Need some help getting Wal-e setup

271 views
Skip to first unread message

epic...@gmail.com

unread,
Jun 15, 2013, 8:12:13 PM6/15/13
to wa...@googlegroups.com
These are my notes so far on how I setup Wal-e, https://epicserve-docs.readthedocs.org/en/latest/sys_admin/postgres_backup_with_wal-e.html.

However when I go to run the base-backup it just continually does the following ...
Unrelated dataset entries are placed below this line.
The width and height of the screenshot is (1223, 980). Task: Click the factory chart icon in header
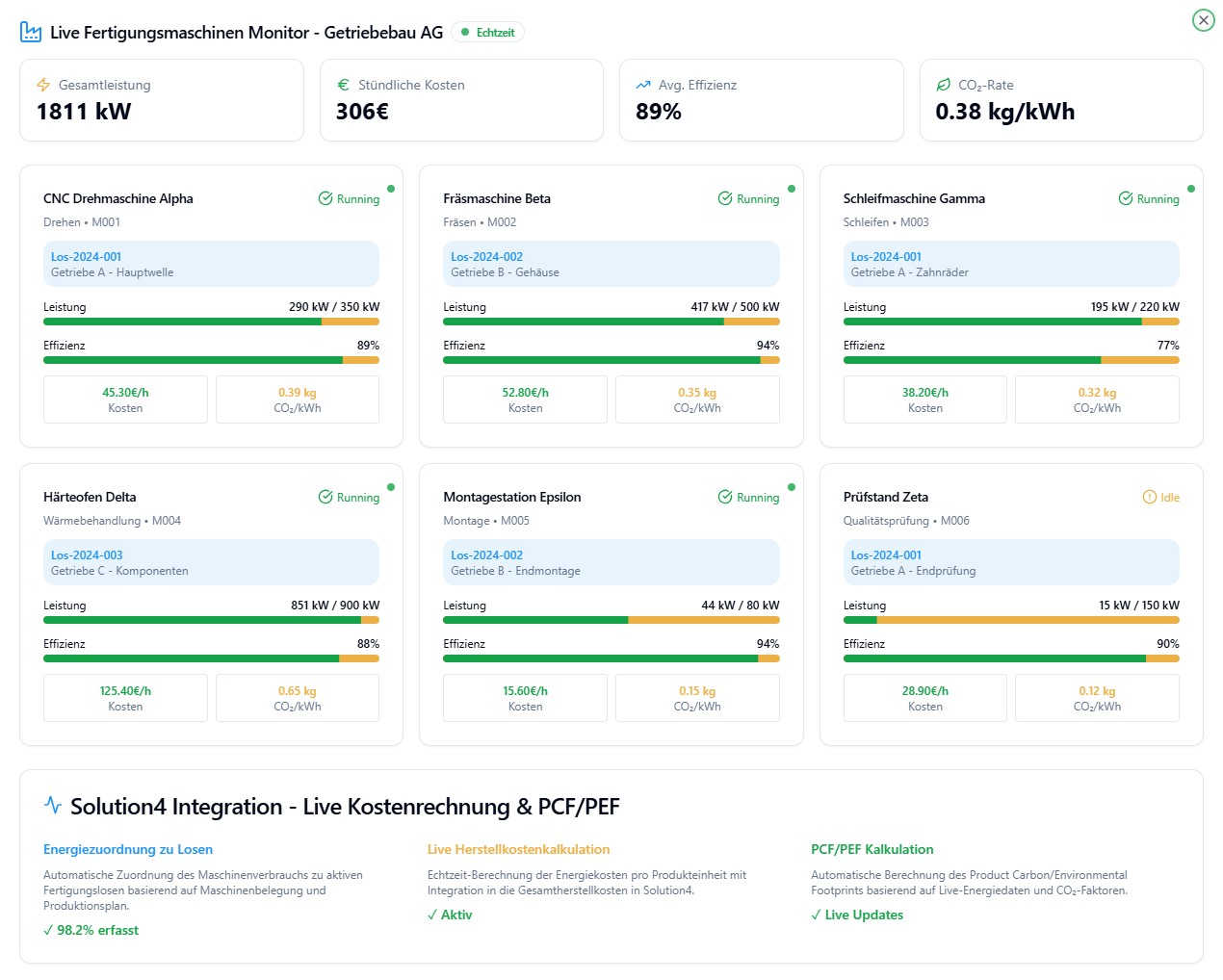31,33
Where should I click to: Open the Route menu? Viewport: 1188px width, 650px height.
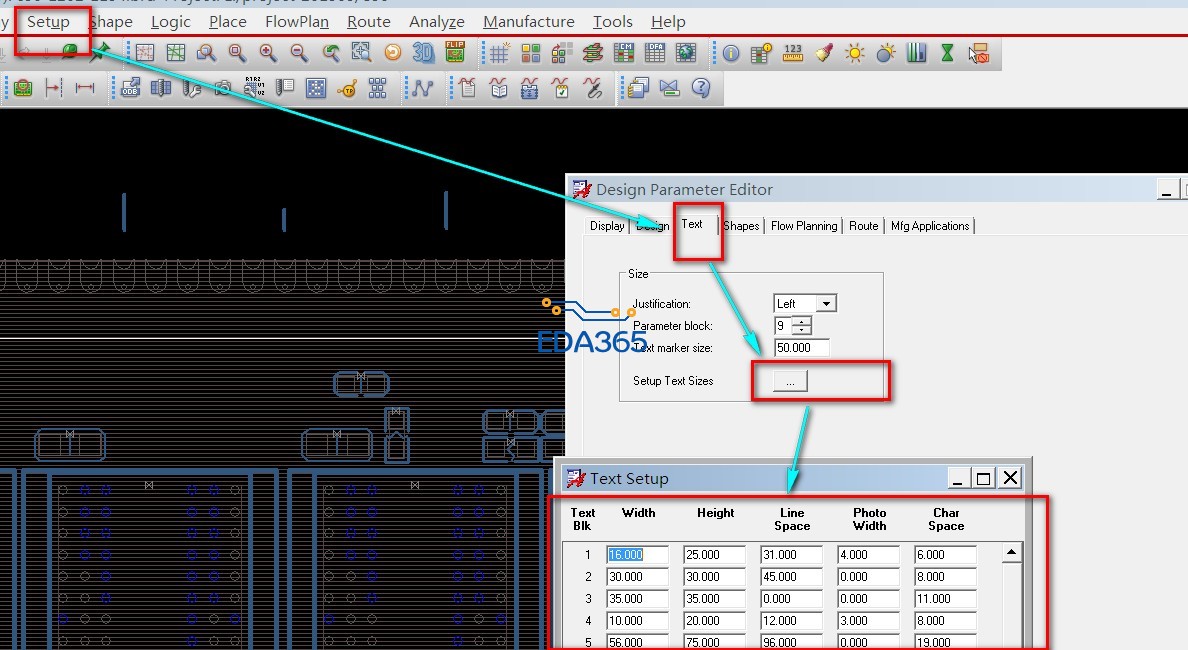pyautogui.click(x=368, y=21)
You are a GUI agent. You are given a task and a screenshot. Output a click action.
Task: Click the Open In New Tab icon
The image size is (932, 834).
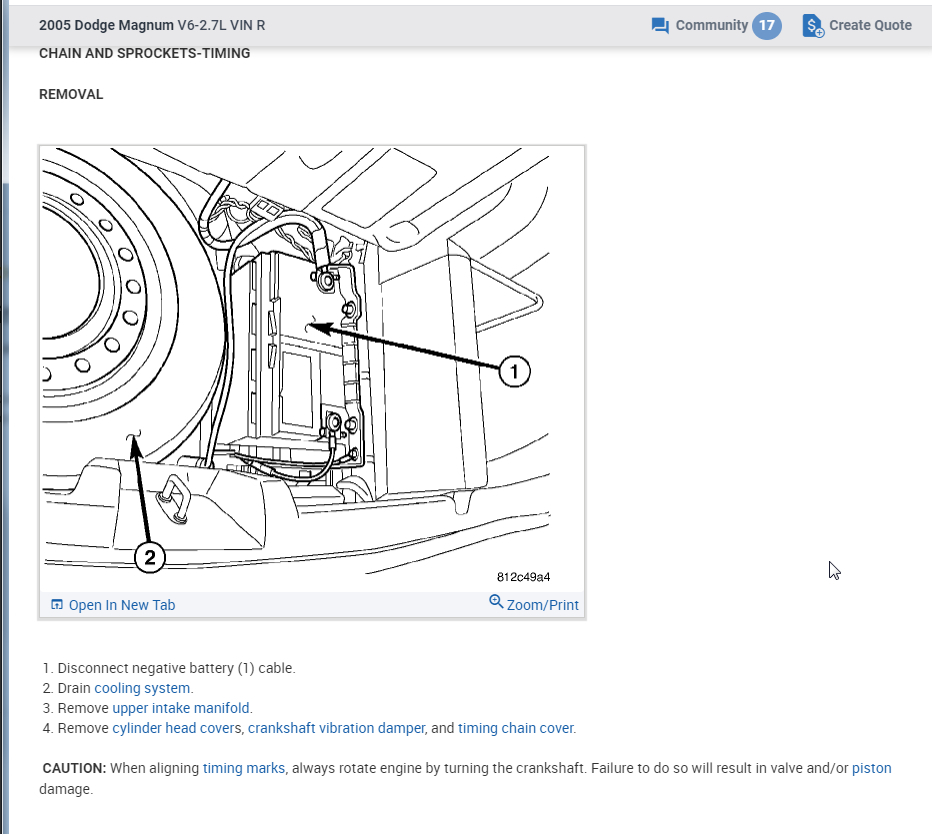(x=57, y=605)
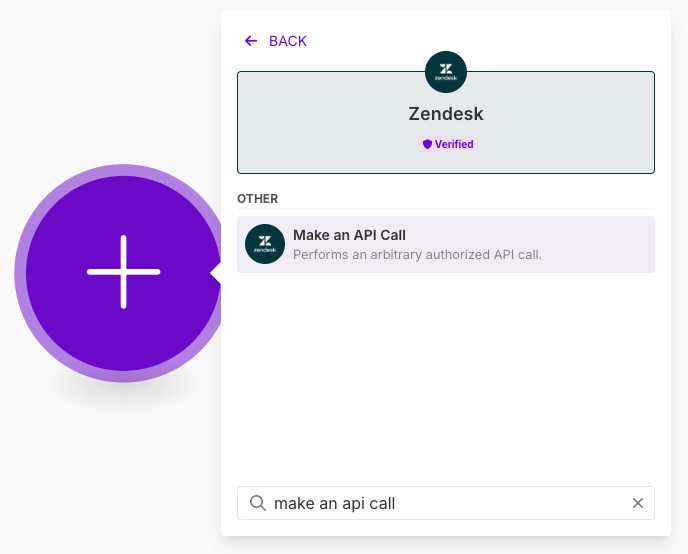Click the Zendesk logo above the header card
The height and width of the screenshot is (554, 688).
[x=446, y=72]
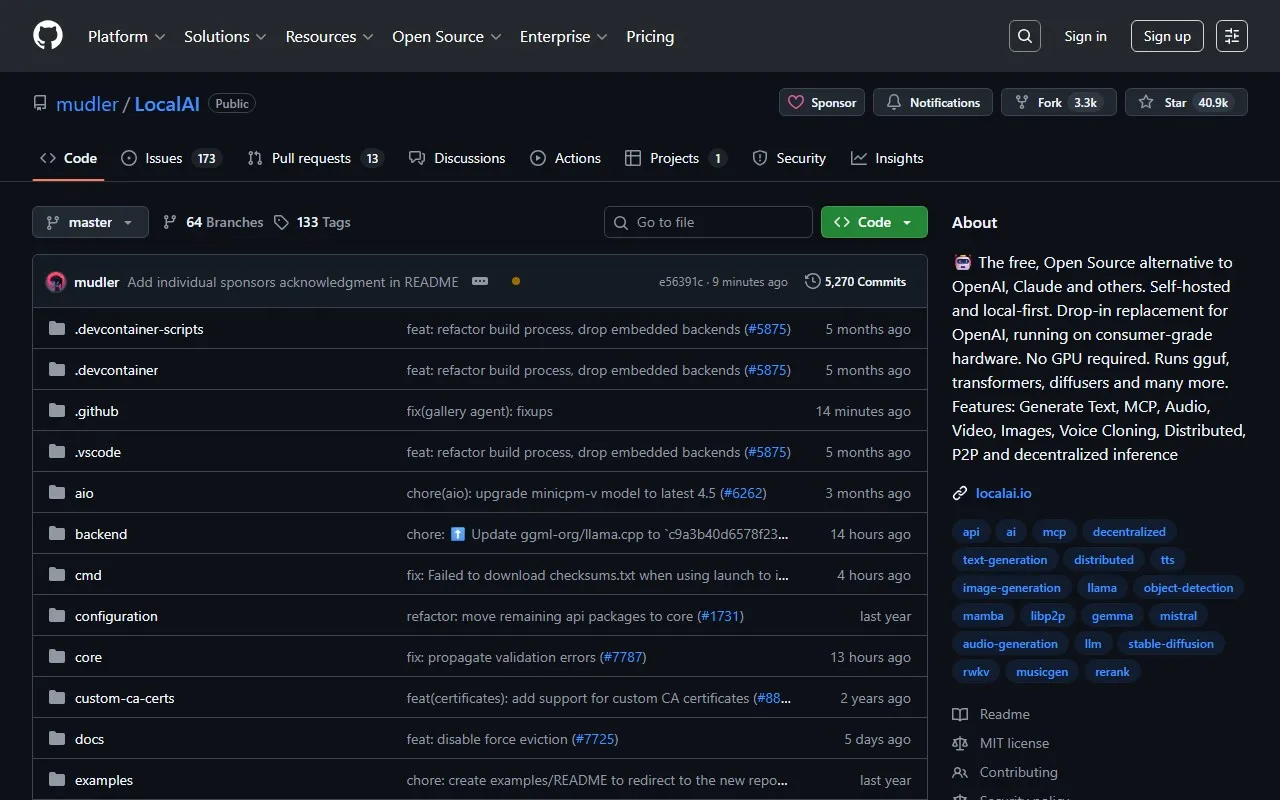Switch to the Pull requests tab
Screen dimensions: 1280x800
(314, 158)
NOTICE:  pg_stop_backup cleanup done, waiting for required WAL segments to be archived
WARNING:  pg_stop_backup still waiting for all required WAL segments to be archived (60 seconds elapsed)
HINT:  Check that your archive_command is executing properly.  pg_stop_backup can be canceled safely, but the database backup will not be usable without all the WAL segments.
WARNING:  pg_stop_backup still waiting for all required WAL segments to be archived (120 seconds elapsed)
HINT:  Check that your archive_command is executing properly.  pg_stop_backup can be canceled safely, but the database backup will not be usable without all the WAL segments.
WARNING:  pg_stop_backup still waiting for all required WAL segments to be archived (240 seconds elapsed)
HINT:  Check that your archive_command is executing properly.  pg_stop_backup can be canceled safely, but the database backup will not be usable without all the WAL segments.
WARNING:  pg_stop_backup still waiting for all required WAL segments to be archived (480 seconds elapsed)
HINT:  Check that your archive_command is executing properly.  pg_stop_backup can be canceled safely, but the database backup will not be usable without all the WAL segments.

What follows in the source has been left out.